Millionen US-Bürger leben außerhalb der USA oder haben die doppelte Staatsbürgerschaft. Dank des Geburtsortprinzips hat jede auf US-Staatsgebiet geborene Person Anspruch auf die amerikanische Staatsbürgerschaft, selbst wenn sie die USA im Kindesalter verlassen hat und nie wieder zurückgekehrt ist, geschweige denn jemals dort Geld verdient hat.

Fatca ist ein Mittel im Kampf gegen organisierte Kriminalität, Drogenhandel und Steuerbetrug. Insofern erschien es zunächst legitim, dass die US-Behörden von ausländischen Banken – insbesondere schweizerischen – die entsprechenden Auskünfte einholten. Doch nun verlangt Washington von Finanzdienstleistern in aller Welt ein Verzeichnis aller „US Persons“, die über Konten mit mehr als 50 000 Dollar Guthaben verfügen. Verweigert eine Bank die Zusammenarbeit, wird sie mit einer Strafgebühr von 30 Prozent auf ihre gesamten US-Finanztransaktionen belegt. Für jede Großbank wäre das glatter Selbstmord, da die meisten internationalen Transaktionen in Dollar abgewickelt werden und folglich über US-Territorium gehen.

Die Schweizer gaben als Erste nach. Der Reihe nach erklärten sich dann alle übrigen europäischen Länder bereit, die Fatca-Bedingungen zu akzeptieren. Tausende Banken und Vermögensverwalter in aller Welt betätigen sich seither als Hilfssheriffs der US-Steuerbehörde. Zwar haben die USA mit den EU-Ländern Doppelbesteuerungsabkommen unterzeichnet, aber für ihre eigenen Staatsbürger gelten die Bestimmungen des US-Finanzamts Internal Revenue Service (IRS).

Eine in Frankreich lebende und arbeitende US-Bürgerin, die ihre Steuern ans französische Finanzamt zahlt, muss gemäß dem bilateralen Steuerabkommen von 1994 der IRS eine Steuererklärung abgeben. Wäre ihre Steuer in den USA höher ausgefallen, muss sie der IRS den Differenzbetrag überweisen. Dabei kann es sich um erhebliche Summen handeln, da der IRS zum Beispiel den Allgemeinen Sozialbeitrag (Contribution Sociale Généralisée) nicht als bereits geleistete Steuerzahlung ansieht. Und der US-Fiskus besteuert den Veräußerungsgewinn beim Verkauf eines Hauptwohnsitzes in Frankreich, wenn dieser über 250 000 Dollar liegt, während hierfür in Frankreich eine Steuerbefreiung gilt.
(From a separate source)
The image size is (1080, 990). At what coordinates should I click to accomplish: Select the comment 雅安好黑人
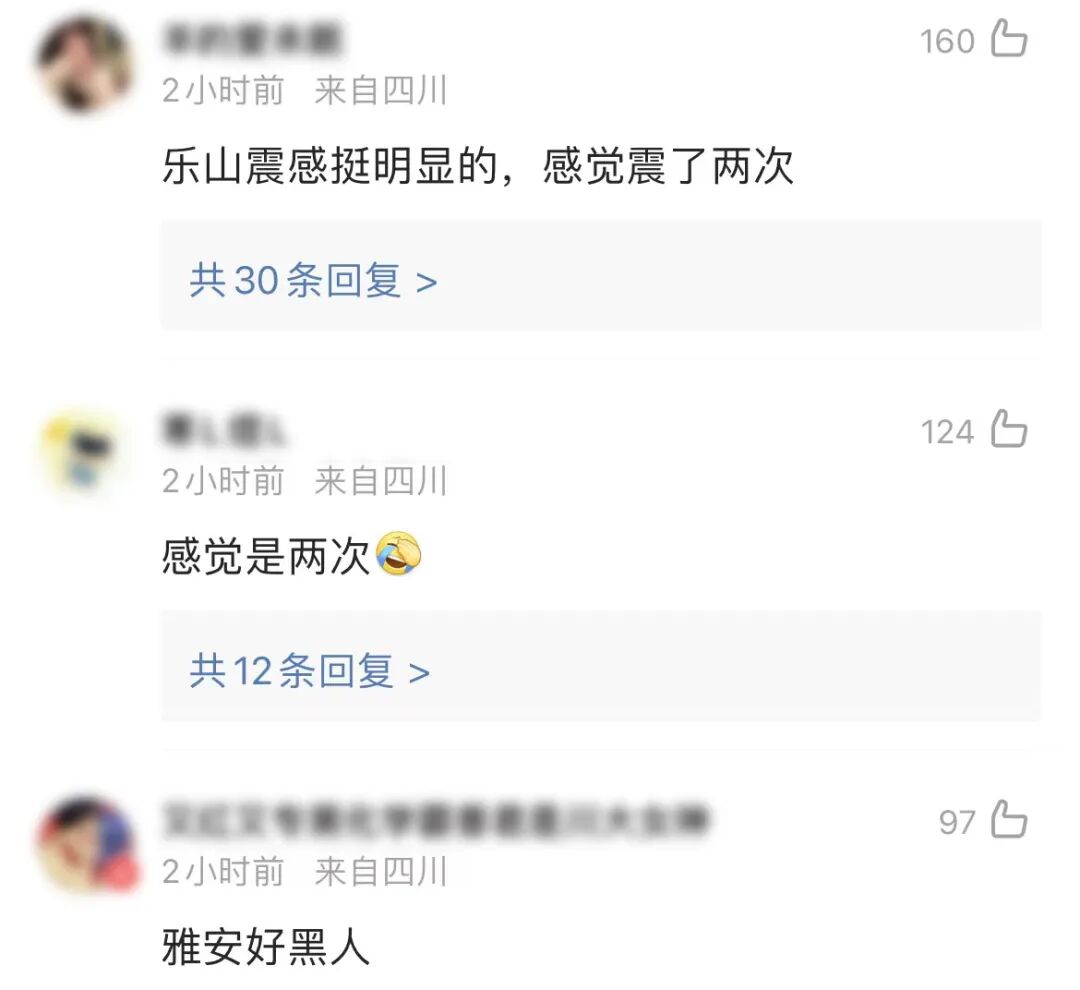click(266, 947)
Im Herbst 2014 forderten Banken ihre US-­Kunden sowie Leute, die Anzeichen von „Amerikanität“ aufwiesen, schriftlich auf, ihre US-Steueridentifikationsnummer mitzuteilen oder nachzuweisen, dass sie ihre US-Staatsbürgerschaft aufgegeben haben. Für tausende Menschen war das ein Schock. Sie stürzten in ein kafkaeskes Universum, das für manche mit der Kontokündigung endete.

Wer sich weigerte, riskierte damit, dem IRS gemeldet und von den französischen Steuerbehörden verfolgt zu werden. Wieder andere würden ihre US-Staatsbürgerschaft gern los werden. Das ist zwar möglich, kostet aber an die 20 000 Dollar, da ­hierfür die Dienste eines Anwalts ­notwendig sind. Für die zurückliegenden drei oder gar sechs Jahre muss freilich trotzdem eine Steuererklärung abgegeben – und womöglich nachgezahlt werden. ⇥J.-M. Q.